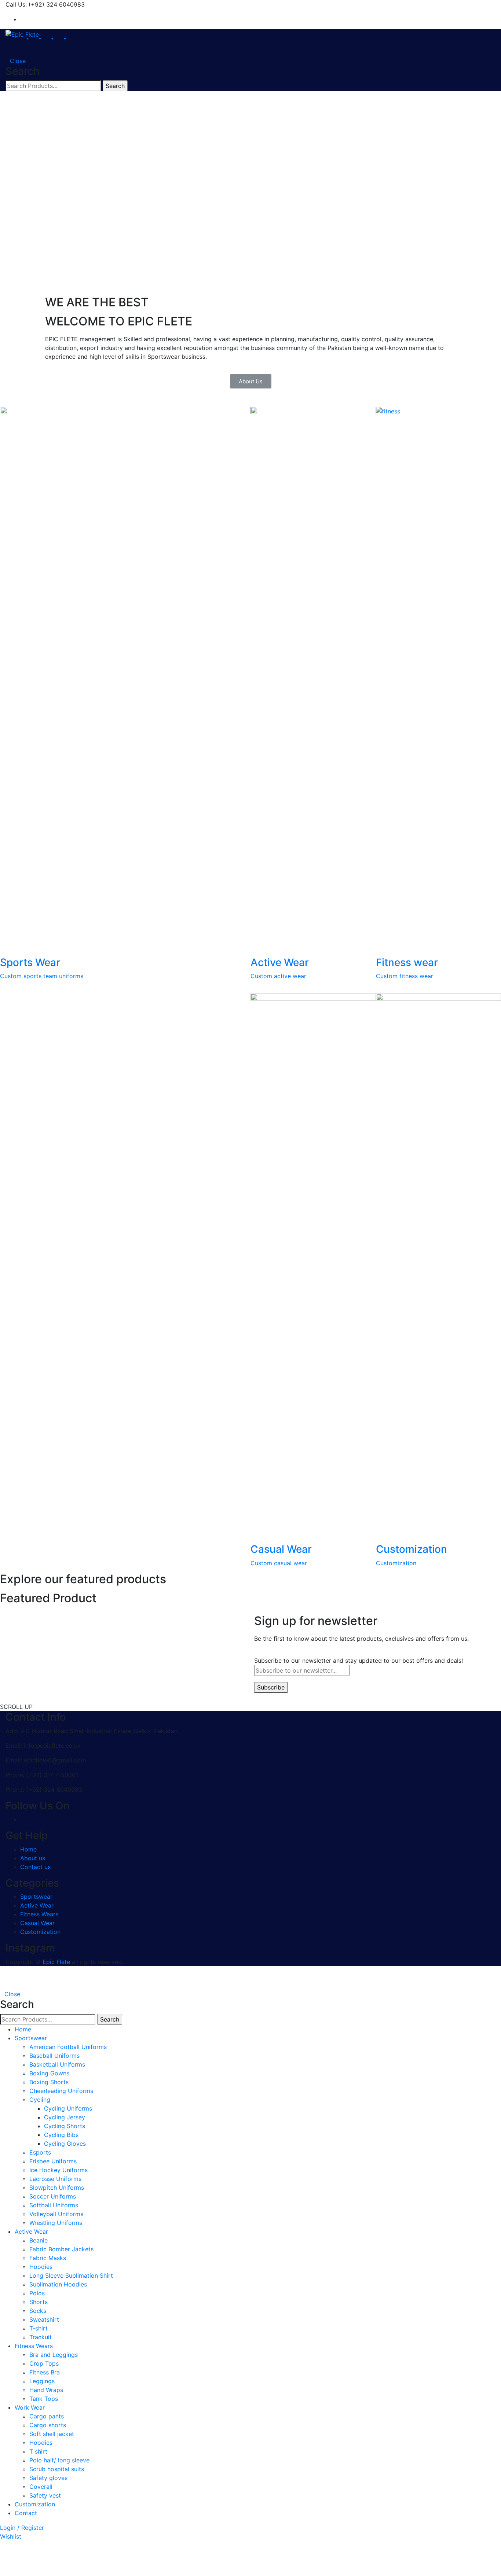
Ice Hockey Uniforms (58, 2170)
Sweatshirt (44, 2319)
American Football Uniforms (68, 2046)
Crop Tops (44, 2363)
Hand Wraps (46, 2389)
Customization (40, 1931)
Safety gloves (48, 2477)
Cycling (39, 2099)
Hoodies (40, 2266)
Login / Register (22, 2527)
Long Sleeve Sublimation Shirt (71, 2275)
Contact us (35, 1867)
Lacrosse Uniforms (55, 2178)
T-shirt (38, 2328)
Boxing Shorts (49, 2082)
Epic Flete (56, 1961)
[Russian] (475, 4)
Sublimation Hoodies (58, 2284)
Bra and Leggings (53, 2354)
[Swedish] (491, 4)
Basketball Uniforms (57, 2064)
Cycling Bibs (61, 2134)
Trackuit (40, 2337)
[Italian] (459, 4)
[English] (427, 4)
^^^^^^^^
#### [WHAT IS NEEDED]
Every line with the word "Sublimation" in it should be copied from the listing above.

#### [RESULT OF THIS EXERCISE]
Long Sleeve Sublimation Shirt (71, 2275)
Sublimation Hoodies (58, 2284)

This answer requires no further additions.